**Directions**
Could you return every record below exactly as it is written?

**Data provided**
↓↓↓

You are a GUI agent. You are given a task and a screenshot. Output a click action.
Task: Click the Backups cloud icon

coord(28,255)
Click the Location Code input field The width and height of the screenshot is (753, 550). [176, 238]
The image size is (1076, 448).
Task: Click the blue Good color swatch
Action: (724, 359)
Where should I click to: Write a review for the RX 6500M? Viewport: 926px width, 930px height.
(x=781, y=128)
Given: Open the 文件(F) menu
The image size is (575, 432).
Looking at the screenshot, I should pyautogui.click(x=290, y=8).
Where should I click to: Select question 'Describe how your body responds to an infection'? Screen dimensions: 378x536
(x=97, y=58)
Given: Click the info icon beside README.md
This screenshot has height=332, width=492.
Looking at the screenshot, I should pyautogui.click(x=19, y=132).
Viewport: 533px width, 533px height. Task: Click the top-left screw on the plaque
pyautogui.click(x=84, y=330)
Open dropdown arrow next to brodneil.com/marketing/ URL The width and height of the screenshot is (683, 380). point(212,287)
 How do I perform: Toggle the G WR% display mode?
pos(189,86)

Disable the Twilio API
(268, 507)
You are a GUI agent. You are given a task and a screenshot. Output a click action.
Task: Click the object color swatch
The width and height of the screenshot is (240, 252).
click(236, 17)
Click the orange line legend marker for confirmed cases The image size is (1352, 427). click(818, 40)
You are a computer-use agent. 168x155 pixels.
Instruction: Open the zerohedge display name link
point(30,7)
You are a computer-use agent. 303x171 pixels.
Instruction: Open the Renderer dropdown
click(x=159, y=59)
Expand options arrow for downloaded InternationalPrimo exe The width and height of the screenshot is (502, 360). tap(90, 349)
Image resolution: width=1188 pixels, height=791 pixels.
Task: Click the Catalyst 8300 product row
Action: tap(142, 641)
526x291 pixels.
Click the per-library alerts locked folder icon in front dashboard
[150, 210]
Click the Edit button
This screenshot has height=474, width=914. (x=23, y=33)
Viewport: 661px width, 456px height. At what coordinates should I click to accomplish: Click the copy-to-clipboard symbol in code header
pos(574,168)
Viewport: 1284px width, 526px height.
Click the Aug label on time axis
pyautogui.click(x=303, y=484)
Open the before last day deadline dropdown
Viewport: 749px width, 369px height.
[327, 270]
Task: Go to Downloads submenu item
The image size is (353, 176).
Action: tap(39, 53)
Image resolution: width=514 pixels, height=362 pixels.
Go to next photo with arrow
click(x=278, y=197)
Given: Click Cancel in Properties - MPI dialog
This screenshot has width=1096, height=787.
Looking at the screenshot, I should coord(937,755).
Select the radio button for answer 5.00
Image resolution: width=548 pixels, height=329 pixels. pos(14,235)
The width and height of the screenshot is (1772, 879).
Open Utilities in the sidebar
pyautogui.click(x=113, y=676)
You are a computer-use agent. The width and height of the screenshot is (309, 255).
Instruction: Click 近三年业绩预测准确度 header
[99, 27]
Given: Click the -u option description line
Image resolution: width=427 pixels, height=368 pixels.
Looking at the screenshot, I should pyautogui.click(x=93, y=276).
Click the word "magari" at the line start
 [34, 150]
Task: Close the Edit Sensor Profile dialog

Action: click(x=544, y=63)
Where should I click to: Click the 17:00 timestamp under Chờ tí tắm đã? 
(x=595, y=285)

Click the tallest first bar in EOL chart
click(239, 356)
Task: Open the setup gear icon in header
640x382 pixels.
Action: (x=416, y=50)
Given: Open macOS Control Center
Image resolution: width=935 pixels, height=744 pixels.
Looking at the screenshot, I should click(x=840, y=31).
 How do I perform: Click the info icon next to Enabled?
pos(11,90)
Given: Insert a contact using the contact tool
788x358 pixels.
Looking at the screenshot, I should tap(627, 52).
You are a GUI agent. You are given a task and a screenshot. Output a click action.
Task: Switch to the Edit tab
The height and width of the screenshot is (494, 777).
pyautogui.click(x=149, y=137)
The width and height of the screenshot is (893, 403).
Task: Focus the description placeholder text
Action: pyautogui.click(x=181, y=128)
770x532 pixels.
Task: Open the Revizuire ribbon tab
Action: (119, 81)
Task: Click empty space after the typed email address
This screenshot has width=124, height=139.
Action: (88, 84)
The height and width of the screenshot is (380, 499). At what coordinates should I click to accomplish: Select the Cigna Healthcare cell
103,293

↑↑↑

**Exercise answer**
You are a GUI agent. You are given a task and a screenshot. Output a click action.
Task: Click the Backups cloud icon

coord(28,255)
Click the Location Code input field The width and height of the screenshot is (753, 550). [176, 238]
The image size is (1076, 448).
Task: Click the blue Good color swatch
Action: (724, 359)
Where should I click to: Write a review for the RX 6500M? Viewport: 926px width, 930px height.
(x=781, y=128)
Given: Open the 文件(F) menu
The image size is (575, 432).
Looking at the screenshot, I should pyautogui.click(x=290, y=8).
Where should I click to: Select question 'Describe how your body responds to an infection'? Screen dimensions: 378x536
(x=97, y=58)
Given: Click the info icon beside README.md
This screenshot has height=332, width=492.
Looking at the screenshot, I should pyautogui.click(x=19, y=132).
Viewport: 533px width, 533px height. Task: Click the top-left screw on the plaque
pyautogui.click(x=84, y=330)
Open dropdown arrow next to brodneil.com/marketing/ URL The width and height of the screenshot is (683, 380). point(212,287)
 How do I perform: Toggle the G WR% display mode?
pos(189,86)

Disable the Twilio API
(268, 507)
You are a GUI agent. You are given a task and a screenshot. Output a click action.
Task: Click the object color swatch
The width and height of the screenshot is (240, 252).
click(236, 17)
Click the orange line legend marker for confirmed cases The image size is (1352, 427). click(818, 40)
You are a computer-use agent. 168x155 pixels.
Instruction: Open the zerohedge display name link
point(30,7)
You are a computer-use agent. 303x171 pixels.
Instruction: Open the Renderer dropdown
click(x=159, y=59)
Expand options arrow for downloaded InternationalPrimo exe The width and height of the screenshot is (502, 360). tap(90, 349)
Image resolution: width=1188 pixels, height=791 pixels.
Task: Click the Catalyst 8300 product row
Action: tap(142, 641)
526x291 pixels.
Click the per-library alerts locked folder icon in front dashboard
[150, 210]
Click the Edit button
This screenshot has height=474, width=914. (x=23, y=33)
Viewport: 661px width, 456px height. At what coordinates should I click to accomplish: Click the copy-to-clipboard symbol in code header
pos(574,168)
Viewport: 1284px width, 526px height.
Click the Aug label on time axis
pyautogui.click(x=303, y=484)
Open the before last day deadline dropdown
Viewport: 749px width, 369px height.
[327, 270]
Task: Go to Downloads submenu item
The image size is (353, 176).
Action: tap(39, 53)
Image resolution: width=514 pixels, height=362 pixels.
Go to next photo with arrow
click(x=278, y=197)
Given: Click Cancel in Properties - MPI dialog
This screenshot has width=1096, height=787.
Looking at the screenshot, I should coord(937,755).
Select the radio button for answer 5.00
Image resolution: width=548 pixels, height=329 pixels. pos(14,235)
The width and height of the screenshot is (1772, 879).
Open Utilities in the sidebar
pyautogui.click(x=113, y=676)
You are a computer-use agent. The width and height of the screenshot is (309, 255).
Instruction: Click 近三年业绩预测准确度 header
[99, 27]
Given: Click the -u option description line
Image resolution: width=427 pixels, height=368 pixels.
Looking at the screenshot, I should pyautogui.click(x=93, y=276).
Click the word "magari" at the line start
 [34, 150]
Task: Close the Edit Sensor Profile dialog

Action: click(x=544, y=63)
Where should I click to: Click the 17:00 timestamp under Chờ tí tắm đã? 
(x=595, y=285)

Click the tallest first bar in EOL chart
click(239, 356)
Task: Open the setup gear icon in header
640x382 pixels.
Action: (x=416, y=50)
Given: Open macOS Control Center
Image resolution: width=935 pixels, height=744 pixels.
Looking at the screenshot, I should click(x=840, y=31).
 How do I perform: Click the info icon next to Enabled?
pos(11,90)
Given: Insert a contact using the contact tool
788x358 pixels.
Looking at the screenshot, I should tap(627, 52).
You are a GUI agent. You are given a task and a screenshot. Output a click action.
Task: Switch to the Edit tab
The height and width of the screenshot is (494, 777).
pyautogui.click(x=149, y=137)
The width and height of the screenshot is (893, 403).
Task: Focus the description placeholder text
Action: pyautogui.click(x=181, y=128)
770x532 pixels.
Task: Open the Revizuire ribbon tab
Action: (119, 81)
Task: Click empty space after the typed email address
This screenshot has width=124, height=139.
Action: (88, 84)
The height and width of the screenshot is (380, 499). At what coordinates should I click to accomplish: Select the Cigna Healthcare cell
103,293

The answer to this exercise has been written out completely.